» **ASSIGNMENT**
Nothing but the lines from the one with "Task: Uncheck the" through the final line of the entries below should be written out, each exactly as given.

= = = = =

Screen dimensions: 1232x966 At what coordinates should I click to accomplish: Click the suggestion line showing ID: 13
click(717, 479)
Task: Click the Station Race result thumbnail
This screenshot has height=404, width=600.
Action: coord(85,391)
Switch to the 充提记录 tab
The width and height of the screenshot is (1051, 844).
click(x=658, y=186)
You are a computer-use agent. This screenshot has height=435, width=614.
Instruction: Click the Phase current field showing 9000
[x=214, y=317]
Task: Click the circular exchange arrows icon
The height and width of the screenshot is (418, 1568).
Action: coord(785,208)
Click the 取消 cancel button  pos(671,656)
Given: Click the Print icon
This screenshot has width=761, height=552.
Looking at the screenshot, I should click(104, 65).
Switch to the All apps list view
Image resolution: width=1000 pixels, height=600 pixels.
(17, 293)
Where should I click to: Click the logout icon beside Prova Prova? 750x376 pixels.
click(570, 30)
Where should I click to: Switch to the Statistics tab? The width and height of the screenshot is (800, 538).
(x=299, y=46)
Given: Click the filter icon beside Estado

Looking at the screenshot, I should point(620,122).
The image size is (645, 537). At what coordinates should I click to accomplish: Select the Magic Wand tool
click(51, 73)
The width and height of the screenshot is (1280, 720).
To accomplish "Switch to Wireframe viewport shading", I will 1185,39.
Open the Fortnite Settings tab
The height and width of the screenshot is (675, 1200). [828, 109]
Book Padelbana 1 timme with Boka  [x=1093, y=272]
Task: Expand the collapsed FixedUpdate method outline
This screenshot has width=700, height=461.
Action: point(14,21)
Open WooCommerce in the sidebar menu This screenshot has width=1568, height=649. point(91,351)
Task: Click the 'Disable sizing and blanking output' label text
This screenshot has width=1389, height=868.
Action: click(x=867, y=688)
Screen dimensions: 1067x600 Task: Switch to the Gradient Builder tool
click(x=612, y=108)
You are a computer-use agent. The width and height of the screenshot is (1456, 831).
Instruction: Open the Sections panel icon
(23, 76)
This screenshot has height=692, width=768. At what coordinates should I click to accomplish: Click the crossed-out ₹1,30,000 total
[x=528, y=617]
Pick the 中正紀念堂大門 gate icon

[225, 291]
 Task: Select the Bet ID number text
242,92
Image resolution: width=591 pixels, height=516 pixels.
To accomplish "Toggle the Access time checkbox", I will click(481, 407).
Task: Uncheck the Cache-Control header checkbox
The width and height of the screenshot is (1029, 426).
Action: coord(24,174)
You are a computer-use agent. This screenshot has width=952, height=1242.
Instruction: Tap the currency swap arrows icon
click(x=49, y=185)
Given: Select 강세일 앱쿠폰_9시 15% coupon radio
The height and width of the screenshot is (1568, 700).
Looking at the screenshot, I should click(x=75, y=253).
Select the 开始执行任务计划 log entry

= = = = =

» **SOLUTION**
Task: Uncheck the Cache-Control header checkbox
The width and height of the screenshot is (1029, 426).
Action: coord(24,174)
You are a computer-use agent. This screenshot has width=952, height=1242.
Instruction: Tap the currency swap arrows icon
click(x=49, y=185)
Given: Select 강세일 앱쿠폰_9시 15% coupon radio
The height and width of the screenshot is (1568, 700).
Looking at the screenshot, I should click(x=75, y=253).
Select the 开始执行任务计划 log entry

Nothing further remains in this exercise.